58. A debtor who successfully completes a PIA must be given the opportunity to return to some semblance of normal life. It is normal to compare the outcome of a PIA against a bankruptcy. One must bear in mind that in the context of a bankruptcy, once the bankrupt emerges from the bankruptcy process, he or she will be entitled to the fruits of any money earned thereafter. In my view, that is a factor that must be borne in mind.

59. In addition, as the judgments of Baker J. make clear, the court cannot proceed on the basis of conjecture or hypothesis as to what might happen in the future. The court has to assess the position as of now. On the basis of the material before the court, there is nothing sufficiently concrete to suggest that the debtor will be in a position to readily afford more than the mortgage repayments post PIA which are currently envisaged in Appendix 7 to the PIA. This is not a case where the debtor has any pension provision. Nor is there any other event on the horizon which is likely to swell his assets. Furthermore, having regard to the age of the debtor, there is no foreseeable prospect that his living expenses are likely to fall in the years following the completion of the PIA. This is to be contrasted with cases where, for example, the debtor has a family that are likely to become financially independent in the years immediately after the completion of a PIA. In such cases, there may be scope to take the view that the debtor will be able to afford more in the way of repayments than that is currently envisaged here. I fully appreciate that, in this case, the debtor will no longer have to pay €125 per month in respect of the arrears of management charges. However, that is a benefit of a very modest scale. It is far from being a “game-changer”. As I have already indicated, the debtor must be given some scope to escape from the narrow confines of the ISI concept of reasonable living expenses once the debtor has earned his ability to do so following the successful completion of a PIA.

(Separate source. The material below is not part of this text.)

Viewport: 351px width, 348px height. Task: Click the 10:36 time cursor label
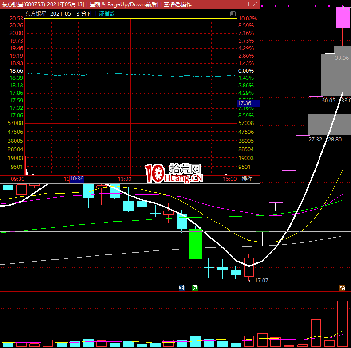pos(77,179)
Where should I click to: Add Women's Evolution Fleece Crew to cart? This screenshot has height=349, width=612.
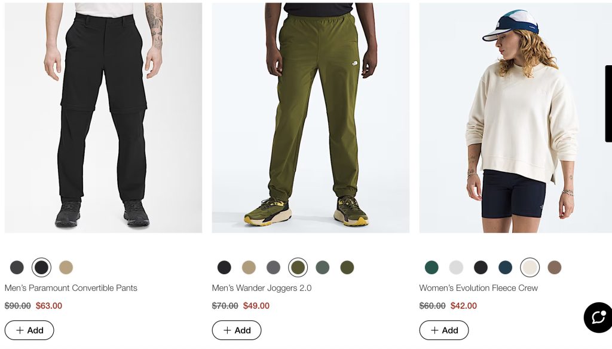pyautogui.click(x=444, y=330)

60. In all of the circumstances, I am of the view that there is no sufficient basis, on the evidence available in this case, to suggest that the rate of payment to be made to the bank in respect of the mortgage, following completion of the PIA in this case, gives rise to unfairness to the bank or to some disproportionate benefit to the debtor. In my view, the proposed PIA in this case is fair to all of the creditors of the debtor (including the bank). Insofar as the bank is concerned, there is a significant benefit to it under the proposed PIA in circumstances where the secured debt is not written down to the value of the apartment and where, as Appendix 5 makes very clear, it will fare much better under this PIA than it would in a bankruptcy.

Conclusion
61. On the basis of all of the evidence before the court I respectfully take a different view to that taken by the learned Circuit Court Judge. In particular, I am persuaded by the evidence and the submissions that have been made to me that this is an appropriate case in which to grant the relief claimed under s. 115A(9) of the 2012 Act (as amended). In reaching this conclusion, I have, of course, had regard for the matters set out in s. 115A(10). I have also satisfied myself as to each of the matters set out in s. 115A(8) and s. 115A (9).

62. Therefore, I will make an order setting aside the order made by the learned Circuit Court Judge on the 24th of July, 2018 and, instead, I will confirm the coming into effect of the proposals for the PIA in this case in accordance with their terms.